デフォルトでは「FilterOperator.Contains」になっていることが多いです。
onSearch: function (oEvent) {
var sValue = oEvent.getParameter("value");
var oFilter = new Filter("Name", FilterOperator.Contains, sValue);
var oBinding = oEvent.getParameter("itemsBinding");
oBinding.filter([oFilter]);
},
実現したいあいまい検索の仕様は以下の通りです。
①部分一致は、入力値がで開始および終了する場合
例:「bc」で検索すると「bc」「abc」「bcd」「abcd」が結果として表示される。
②前方一致は、入力値がで終わっている場合
例:「ab*」で検索すると「ab」「abc」が結果として表示される。
③後方一致は、入力値が*で始まっている場合
例:「cd」で検索すると「bcd」「cd」が結果として表示される。
④完全一致は、入力値の先頭と末尾がでない場合
例:「abc」で検索すると「abc」が結果として表示される。
上記を実現すると以下のようになります。
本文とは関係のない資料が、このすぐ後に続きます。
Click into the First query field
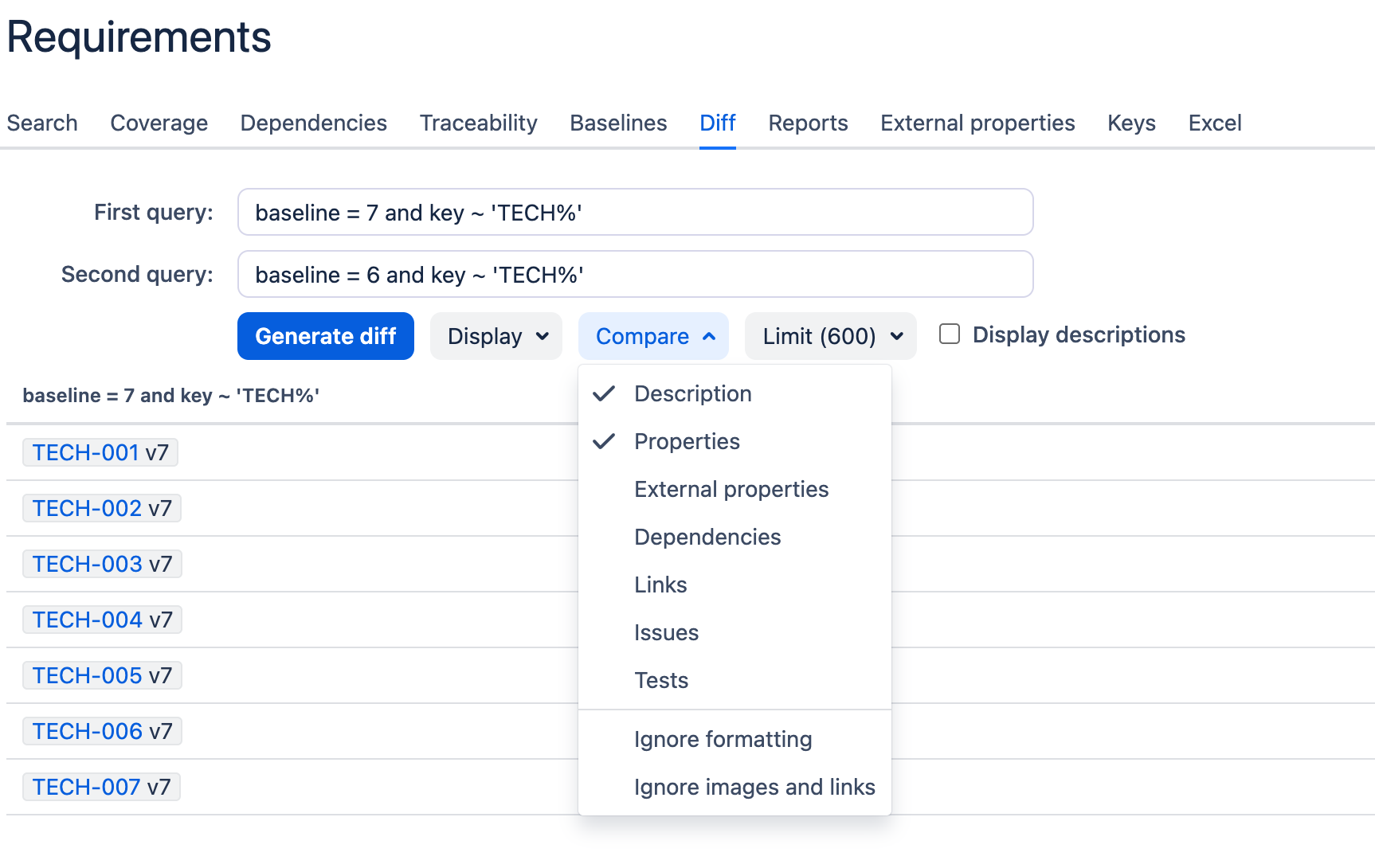coord(635,213)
(一例です)
onSearch: function (oEvent) {
var sValue = oEvent.getParameter("value");
var oFilter;
if (sValue === "") {
// 空文字の場合はフィルターを適用しない
oFilter = [];
} else {
// ①部分一致
if (sValue.startsWith("*") && sValue.endsWith("*")) {
sValue = sValue.substring(1, sValue.length - 1); // 前後の*を削除
oFilter = new Filter("Name", sap.ui.model.FilterOperator.Contains, sValue);
}
// ②前方一致
else if (sValue.endsWith("*")) {
sValue = sValue.substring(0, sValue.length - 1); // 後方の*を削除
oFilter = new Filter("Name", sap.ui.model.FilterOperator.StartsWith, sValue);
}
// ③後方一致
else if (sValue.startsWith("*")) {
sValue = sValue.substring(1, sValue.length); // 前方の*を削除
oFilter = new Filter("Name", sap.ui.model.FilterOperator.EndsWith, sValue);
}
// ④完全一致
else {
oFilter = new Filter("Name", sap.ui.model.FilterOperator.EQ, sValue);
}
oFilter = [oFilter]; // フィルターを配列で渡す
}
var oBinding = oEvent.getParameter("itemsBinding");
oBinding.filter(oFilter);
},
アスタリスクであいまい検索可能となりました!
個人的にはワイルドカードでのあいまい検索について、できない方が自然な動作に感じてしまいます。しかし、SAPシステムを使い慣れたユーザーにとっては、コチラの方が自然に感じることが多いそうで、要望としてあがることがあるみたいです。